Uma mulher em busca de autonomia e identidade está cercada por contendores, começando pelo homem abjeto com quem partilha seus momentos mais íntimos. Essa é Catarina Parr (1512-1548), a sexta e última esposa de Henrique 8º (1491-1547). Entre 1543 e 1547, a rainha consorte da Inglaterra foi obrigada a elaborar planos ora ingênuos, ora refinados para manter sua sanidade, aproveitando para tentar um ou outro avanço civilizatório na condução do reino. A vida da monarca parecia mesmo um enorme tabuleiro, ideia de que Karim Aïnouz faz bom proveito em “O Jogo da Rainha”, uma biografia romanceada na qual joga luz sobre a protagonista, seus anseios, suas dores e, mais importante, seu temperamento aguerrido. Baseado no romance homônimo da inglesa Elizabeth Fremantle, de 2013, o roteiro de Henrietta e Jessica Ashworth faz a narrativa girar em torno de Catarina, botando a história em seu devido contexto, ou seja, o de alguém que luta com as armas que estão ao seu alcance para vencer um tempo de assumido desinteresse por sua condição.

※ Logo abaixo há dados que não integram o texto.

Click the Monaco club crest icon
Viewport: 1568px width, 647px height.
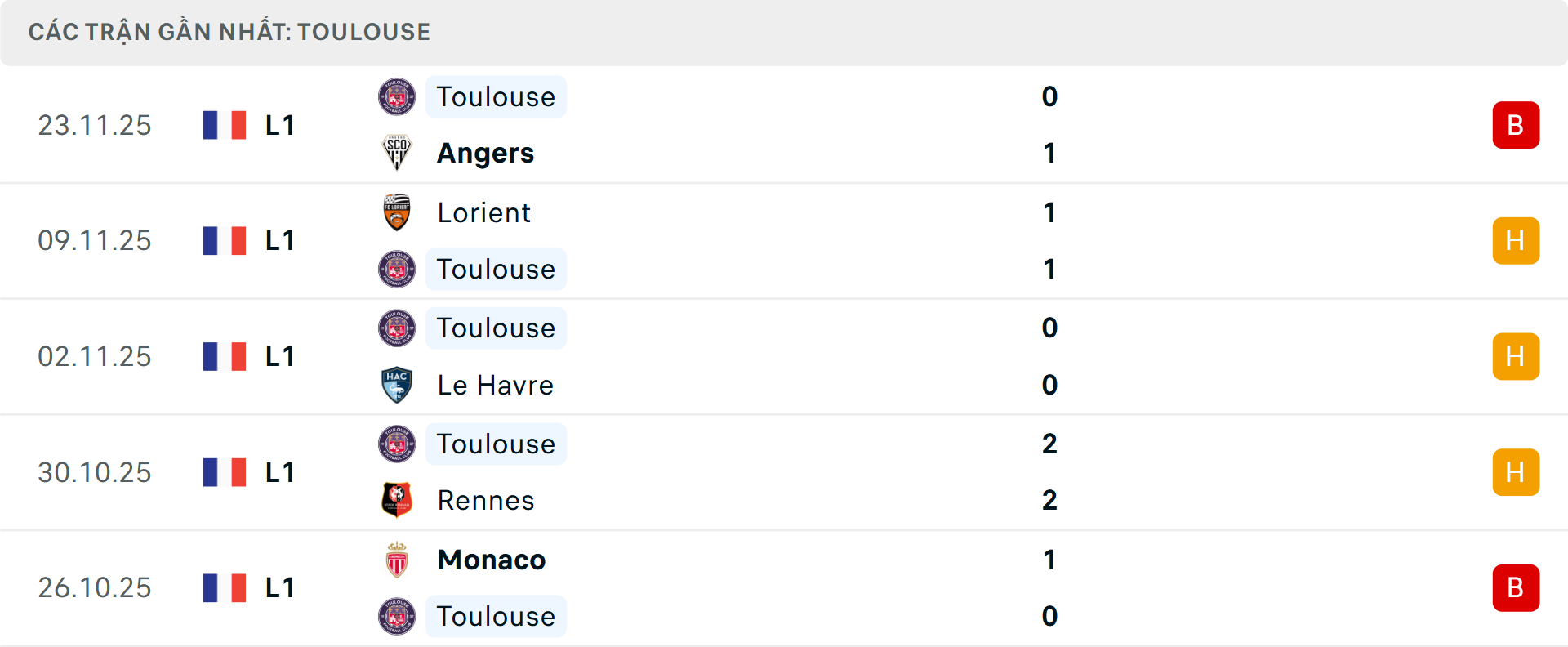click(397, 560)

Aïnouz retrata o casamento de Catarina e Henrique 8º a partir da ausência do rei, comandando as tropas inglesas contra a França em 1544, numa brevíssima reedição da Guerra dos Cem Anos (1337-1453), quando a rainha torna-se a regente. Vez ou outra, Catarina deixa escapar um anseio de mudança, uma vontade reformista qualquer; é quando se despacha para o bosque onde vive Anne Askew (1521-1546), a amiga de infância que abraçara a vocação de pregadora de discurso abertamente progressista, um risco adicional também captado pelo radar dos espiões do marido. Aïnouz usa essas cenas como uma espécie de prefácio, adiantando muito sobre a natureza dos embates que Catarina terá com o soberano, e aos poucos, Alicia Vikander marca posição no enredo.
As conversas da rainha com Anne Askew são um elemento a mais na composição da personagem de Vikander, ainda que Erin Doherty roube a cena com uma interpretação caudalosa em seu curto tempo de tela. O mesmo se pode dizer de Junia Rees no papel da princesa Elizabeth (1533-1603), filha de Henrique 8º e da desditada Ana Bolena (1500-1536), que reina por 45 anos, sem a interferência dos homens e suas guerras. Falando-se em homem, sim, Jude Law é quem encarna o rei, obeso e espalhando o mau cheiro de podridão da perna gangrenada. Salve a perseverança de Catarina Parr!